You can then save those SQL INSERTS to .sql file and import the data to your favorite environment.

Motivation

Read our blog post or check out this presentation.

Usage

Given the following data model:

class Chef < ActiveRecord::Base
  has_many :recipes
  has_many :ingredients, through: :recipes
end

class Recipe < ActiveRecord::Base
  has_many :recipes_ingredients
  has_many :ingredients, through: :recipes_ingredients
end

class Ingredient < ActiveRecord::Base
end

class RecipesIngredient < ActiveRecord::Base
  belongs_to :recipe
  belongs_to :ingredient
end

Simple ActiveRecord Objects

inserts = Polo.explore(Chef, 1)
INSERT INTO `chefs` (`id`, `name`) VALUES (1, 'Netto')

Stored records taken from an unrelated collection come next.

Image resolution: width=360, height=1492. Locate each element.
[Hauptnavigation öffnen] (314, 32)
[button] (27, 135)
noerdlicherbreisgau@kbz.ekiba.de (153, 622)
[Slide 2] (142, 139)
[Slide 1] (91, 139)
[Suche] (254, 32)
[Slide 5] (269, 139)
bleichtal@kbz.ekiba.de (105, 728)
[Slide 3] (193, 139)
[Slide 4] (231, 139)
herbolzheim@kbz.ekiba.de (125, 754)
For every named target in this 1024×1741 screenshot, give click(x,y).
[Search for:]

Where Chef is the seed object class, and 1 is the seed object id.

Simple Associations

inserts = Polo.explore(Chef, 1, :recipes)
INSERT INTO `chefs` (`id`, `name`) VALUES (1, 'Netto')
INSERT INTO `recipes` (`id`, `title`, `num_steps`, `chef_id`) VALUES (1, 'Turkey Sandwich', NULL, 1)
INSERT INTO `recipes` (`id`, `title`, `num_steps`, `chef_id`) VALUES (2, 'Cheese Burger', NULL, 1)

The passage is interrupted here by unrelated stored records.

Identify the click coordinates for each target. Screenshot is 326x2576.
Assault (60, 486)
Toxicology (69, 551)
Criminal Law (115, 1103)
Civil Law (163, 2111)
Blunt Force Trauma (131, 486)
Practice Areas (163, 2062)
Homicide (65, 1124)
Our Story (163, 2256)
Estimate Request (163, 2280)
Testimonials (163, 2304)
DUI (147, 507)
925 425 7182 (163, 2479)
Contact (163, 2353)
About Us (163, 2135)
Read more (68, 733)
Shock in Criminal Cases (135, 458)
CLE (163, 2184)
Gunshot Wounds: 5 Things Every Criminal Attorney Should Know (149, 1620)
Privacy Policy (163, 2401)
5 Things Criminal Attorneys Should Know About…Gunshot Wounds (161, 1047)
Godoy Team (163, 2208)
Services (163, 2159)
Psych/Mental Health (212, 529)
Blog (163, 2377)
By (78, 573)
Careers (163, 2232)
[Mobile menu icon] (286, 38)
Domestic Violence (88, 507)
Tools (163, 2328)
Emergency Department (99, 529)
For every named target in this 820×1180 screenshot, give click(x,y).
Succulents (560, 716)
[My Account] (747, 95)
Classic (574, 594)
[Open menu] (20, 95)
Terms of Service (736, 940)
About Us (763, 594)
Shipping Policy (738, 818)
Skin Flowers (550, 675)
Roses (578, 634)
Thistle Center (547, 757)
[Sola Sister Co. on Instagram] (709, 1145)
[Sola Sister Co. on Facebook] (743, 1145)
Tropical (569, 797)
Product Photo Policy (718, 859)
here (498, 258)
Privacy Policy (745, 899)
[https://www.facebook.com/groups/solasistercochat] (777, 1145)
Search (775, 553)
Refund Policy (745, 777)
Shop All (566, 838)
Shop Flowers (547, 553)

Complex nested associations

inserts = Polo.explore(Chef, 1, :recipes => :ingredients)
INSERT INTO `chefs` (`id`, `name`) VALUES (1, 'Netto')
INSERT INTO `recipes` (`id`, `title`, `num_steps`, `chef_id`) VALUES (1, 'Turkey Sandwich', NULL, 1)
INSERT INTO `recipes` (`id`, `title`, `num_steps`, `chef_id`) VALUES (2, 'Cheese Burger', NULL, 1)
INSERT INTO `recipes_ingredients` (`id`, `recipe_id`, `ingredient_id`) VALUES (1, 1, 1)
INSERT INTO `recipes_ingredients` (`id`, `recipe_id`, `ingredient_id`) VALUES (2, 1, 2)
INSERT INTO `recipes_ingredients` (`id`, `recipe_id`, `ingredient_id`) VALUES (3, 2, 3)
INSERT INTO `recipes_ingredients` (`id`, `recipe_id`, `ingredient_id`) VALUES (4, 2, 4)
INSERT INTO `ingredients` (`id`, `name`, `quantity`) VALUES (1, 'Turkey', 'a lot')
INSERT INTO `ingredients` (`id`, `name`, `quantity`) VALUES (2, 'Cheese', '1 slice')
INSERT INTO `ingredients` (`id`, `name`, `quantity`) VALUES (3, 'Patty', '1')
INSERT INTO `ingredients` (`id`, `name`, `quantity`) VALUES (4, 'Cheese', '2 slices')

Advanced Usage

Occasionally, you might have a dataset that you want to refresh. A production database that has data that might be useful on your local copy of the database. Polo doesn't have an opinion about your data; if you try to import data with a key that's already in your local database, Polo doesn't necessarily know how you want to handle that conflict.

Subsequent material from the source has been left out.